My son, Joaquin, is eight.

Full of life.
Full of love.
Full of questions.

And as I learned yesterday, full of faith.

On Monday, my wife and I drove our kids to San Diego to pay respects to their Great-Grandmother, Leonor Baez, a pioneering woman who not only built a home, family and church in Rosarito but a lasting legacy of strength and bad-assery, forever evidenced in my bad-ass wife.

Leonor lived to nearly 90. She smoked several times a day, often waving to the priests across the street with her free hand as they walked in and out of the church she helped build.

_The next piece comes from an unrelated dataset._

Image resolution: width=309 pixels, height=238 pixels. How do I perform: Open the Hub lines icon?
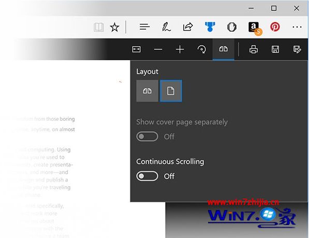pyautogui.click(x=144, y=26)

On the two hour drive to San Diego, we listened to music, talked early childhood , listened to more music and entertained a range of questions from the kids.

“What’s a Mormon?”
“What’s a Baptist?”
“What’s peace and quiet?”

You can trust I did my best to over-explain.

“You see…Martin Luther King Jr. was named after Martin Luther, who was the person that nailed 95 theses…”

‘Actually, Dad, Martin Luther King Sr. was named after Martin Luther.’

That was Maya.

And on and on.

And this and that.

When we got to the mortuary, we were greeted with a temperature check at the door.

The viewing happened in rotating shifts by household. These things are always tough but the isolated grieving made it more difficult, less humane. Before wrapping up the viewing portion, we had one last opportunity to say farewell.

Joaquin wanted to go back in. I took him by myself. When we got to the casket, Joaquin lifted his hands, as if performing some sort of magic trick. I was dumbstruck.

“What are you doing, bruh,” I hushed.

“I’m really into this Jesus thing right now, so I’m trying to see if I can heal her. Or bring her back to life.”

It didn’t work.

But it didn’t stop him from trying, again. Down at the grave site, hands lifted, the boy tried. Again, in the mausoleum, trying.

You know what? Maybe it did work.

Not on Leonor but on me.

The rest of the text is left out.